United States District Court, E.D. Louisiana
Feb 18, 2010
CIVIL ACTION NO: 05-4201, SECTION: B(2) (E.D. La. Feb. 18, 2010)

Opinion

CIVIL ACTION NO: 05-4201, SECTION: B(2).

February 18, 2010


ORDER AND REASONS


Before the Court is Defendant's Motion for Partial Summary Judgment as to the Retaliation Claims (Count II) asserted by Relator Jeffrey Gray (Rec. Doc. No. 144). The Motion is opposed (Rec. Doc. No. 168). A reply brief has also been filed. For reasons discussed during oral argument and for the following reasons, the Motion for Partial Summary Judgment as to the Retaliation Claim (Count II) (Rec. Doc. No. 144) is GRANTED.

BACKGROUND

Gray was a nineteen year employee at Lockheed Martin Michoud Space Systems ("LMMSS") (formerly Martin Marietta) at the Michoud Assembly Facility ("MAF"). He has an extensive background in nondestructive evaluation (NDE) of foam materials. He was a task leader on NDE of foam material in the late 80s after the Challenger accident. He also wrote specifications for thermal imaging equipment, which was originally intended for defect detection in foam materials. (Gray I at 271).
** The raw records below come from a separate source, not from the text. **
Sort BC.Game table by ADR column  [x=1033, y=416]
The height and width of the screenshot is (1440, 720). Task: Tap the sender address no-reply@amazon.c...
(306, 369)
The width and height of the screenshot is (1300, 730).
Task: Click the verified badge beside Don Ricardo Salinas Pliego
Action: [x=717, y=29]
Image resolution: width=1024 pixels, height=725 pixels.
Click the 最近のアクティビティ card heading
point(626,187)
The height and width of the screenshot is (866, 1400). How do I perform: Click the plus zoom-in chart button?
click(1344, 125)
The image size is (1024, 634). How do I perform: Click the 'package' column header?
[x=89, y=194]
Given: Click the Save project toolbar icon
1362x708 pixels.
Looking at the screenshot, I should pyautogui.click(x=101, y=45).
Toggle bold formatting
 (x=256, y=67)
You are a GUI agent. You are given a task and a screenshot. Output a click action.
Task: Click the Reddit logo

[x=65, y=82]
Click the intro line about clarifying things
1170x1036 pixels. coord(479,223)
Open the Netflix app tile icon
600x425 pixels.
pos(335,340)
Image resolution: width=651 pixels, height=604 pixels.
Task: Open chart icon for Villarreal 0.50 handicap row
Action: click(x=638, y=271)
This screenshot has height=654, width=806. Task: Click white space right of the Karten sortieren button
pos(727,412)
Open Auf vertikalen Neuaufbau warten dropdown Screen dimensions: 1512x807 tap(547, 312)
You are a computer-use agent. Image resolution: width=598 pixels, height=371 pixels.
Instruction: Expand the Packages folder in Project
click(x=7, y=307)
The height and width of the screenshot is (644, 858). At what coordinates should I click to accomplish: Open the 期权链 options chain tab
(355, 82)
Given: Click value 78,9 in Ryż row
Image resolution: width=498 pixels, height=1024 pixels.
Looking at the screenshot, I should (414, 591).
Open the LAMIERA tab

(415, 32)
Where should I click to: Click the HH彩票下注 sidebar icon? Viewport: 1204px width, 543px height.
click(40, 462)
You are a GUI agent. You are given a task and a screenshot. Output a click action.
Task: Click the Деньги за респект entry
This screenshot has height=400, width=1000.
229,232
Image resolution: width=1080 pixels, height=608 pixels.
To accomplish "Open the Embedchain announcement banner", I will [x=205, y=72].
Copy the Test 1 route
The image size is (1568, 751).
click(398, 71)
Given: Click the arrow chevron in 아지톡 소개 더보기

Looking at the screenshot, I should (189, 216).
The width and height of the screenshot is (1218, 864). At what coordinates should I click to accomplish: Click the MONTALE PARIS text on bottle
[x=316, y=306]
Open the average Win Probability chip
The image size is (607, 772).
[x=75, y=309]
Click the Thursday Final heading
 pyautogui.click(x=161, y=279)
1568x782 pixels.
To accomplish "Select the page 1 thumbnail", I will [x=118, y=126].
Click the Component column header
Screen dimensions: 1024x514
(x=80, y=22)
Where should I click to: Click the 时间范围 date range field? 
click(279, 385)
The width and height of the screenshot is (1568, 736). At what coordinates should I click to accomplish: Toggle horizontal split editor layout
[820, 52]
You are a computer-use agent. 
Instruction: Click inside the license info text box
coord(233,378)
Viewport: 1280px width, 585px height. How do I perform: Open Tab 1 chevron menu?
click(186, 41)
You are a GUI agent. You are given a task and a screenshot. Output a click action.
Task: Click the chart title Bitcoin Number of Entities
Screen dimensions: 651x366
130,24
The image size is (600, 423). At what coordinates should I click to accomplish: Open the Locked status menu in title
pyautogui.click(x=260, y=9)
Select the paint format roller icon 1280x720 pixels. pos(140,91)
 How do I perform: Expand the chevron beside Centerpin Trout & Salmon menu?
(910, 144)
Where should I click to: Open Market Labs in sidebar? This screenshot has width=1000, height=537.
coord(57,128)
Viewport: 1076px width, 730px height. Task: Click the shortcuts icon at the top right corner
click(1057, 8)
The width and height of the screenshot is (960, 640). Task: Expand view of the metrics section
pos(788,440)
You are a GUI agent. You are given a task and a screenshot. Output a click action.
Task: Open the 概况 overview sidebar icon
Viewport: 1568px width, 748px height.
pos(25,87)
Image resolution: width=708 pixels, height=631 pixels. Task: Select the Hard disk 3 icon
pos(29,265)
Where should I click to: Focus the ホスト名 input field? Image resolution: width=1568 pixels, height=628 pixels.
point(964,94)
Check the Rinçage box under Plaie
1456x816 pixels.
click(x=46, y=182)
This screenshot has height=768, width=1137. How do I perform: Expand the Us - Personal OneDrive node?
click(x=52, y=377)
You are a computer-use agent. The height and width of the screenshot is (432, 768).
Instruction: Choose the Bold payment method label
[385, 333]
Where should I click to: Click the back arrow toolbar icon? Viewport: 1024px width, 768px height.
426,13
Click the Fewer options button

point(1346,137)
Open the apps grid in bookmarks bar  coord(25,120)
For the last seven years of Gray's employment at LMMSS, he worked in the research and development group of the operations lab, under the supervision of John Spencer. (Spencer at 15, 16). Mr. Spencer's educational background is a Bachelor's degree from UNO in chemistry. He reported to the chief of the laboratory, Laurie Rando. Mr. Rando reported to Ralph LeBoeuf, manager of the lab. Mr. LeBoeuf's educational background is a Bachelor's degree in biology, with no graduate work. (LeBoeuf I at 13). Gray was also educated at UNO. He has a Bachelor's degree in electrical engineering and a Master's degree in engineering, which he received in 1986. Since being terminated by LMMSS Gray has furthered his post-graduate work by achieving his PhD in engineering and applied sciences from UNO.

Gray was a subject matter expert in measurement technology at LMMSS. His areas of expertise were in dimensional measurement and diagnosis of the static and dynamic performance of tooling and measurement machines.

After the Columbia accident on January 16, 2003, Gray was assigned to be the NDE representative at the dissection of the tanks. After the accident, the existing tanks were brought back to MAF and dissected to determine if there were additional defects in the foam material. (GRAY I at 271). Wanda Sigur, Director of Engineering, LMMSS, asked Gray to invent a way to measure strain in the external tank ("ET") foam. Gray came up with the optical strain-gauge methodology.

A strain gauge is applied to material and stretches with the material as it moves, while measuring the strain on the material. Gray believed that nearly every case in which the foam fell off the ET during take-off was a result of the inability of the foam to withstand dimensional loading, such as contraction, torsion, and/or tension that can occur during "tanking" operations. Tanking refers to filling the tank with liquid fuel prior to launch.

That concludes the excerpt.